## What needs to be done
Leaving out every picture, please repeat exactly the line that contains "Click the Share Name input field" and each line after it through the final line below.

++++ Recorded information

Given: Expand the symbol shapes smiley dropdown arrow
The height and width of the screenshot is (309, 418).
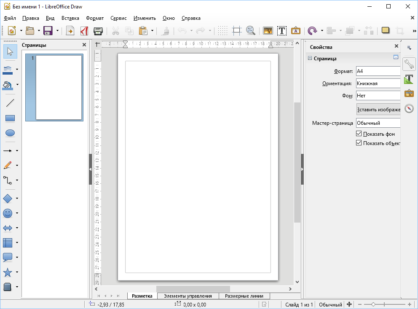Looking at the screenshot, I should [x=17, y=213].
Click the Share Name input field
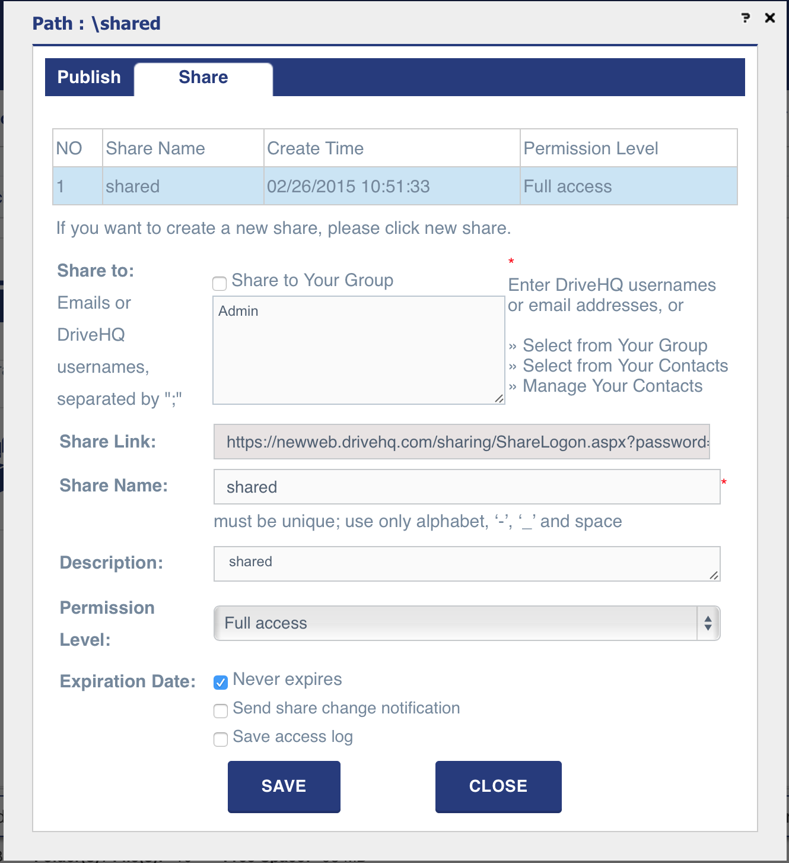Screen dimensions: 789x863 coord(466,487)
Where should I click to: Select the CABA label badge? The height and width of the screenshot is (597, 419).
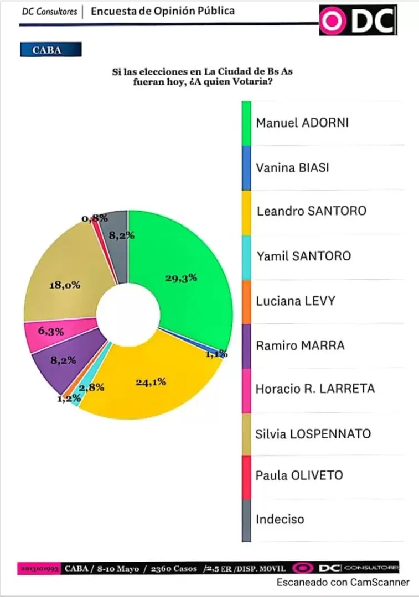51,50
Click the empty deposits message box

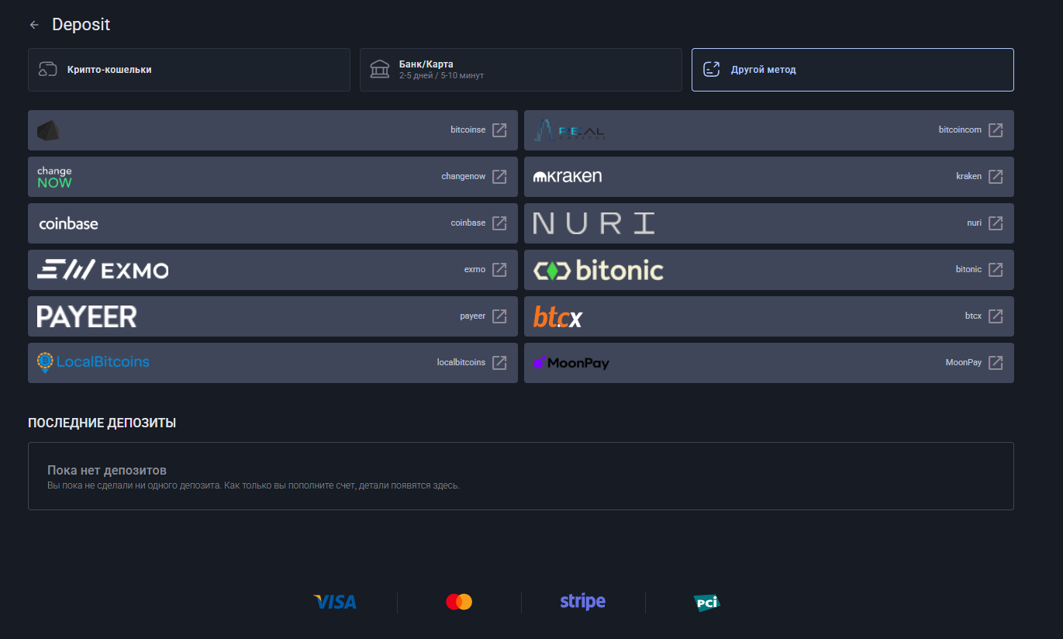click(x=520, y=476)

++++++++

## Your response
Click the Share Name input field
Screen dimensions: 789x863 coord(466,487)
Where should I click to: Select the CABA label badge? The height and width of the screenshot is (597, 419).
51,50
Click the empty deposits message box

click(x=520, y=476)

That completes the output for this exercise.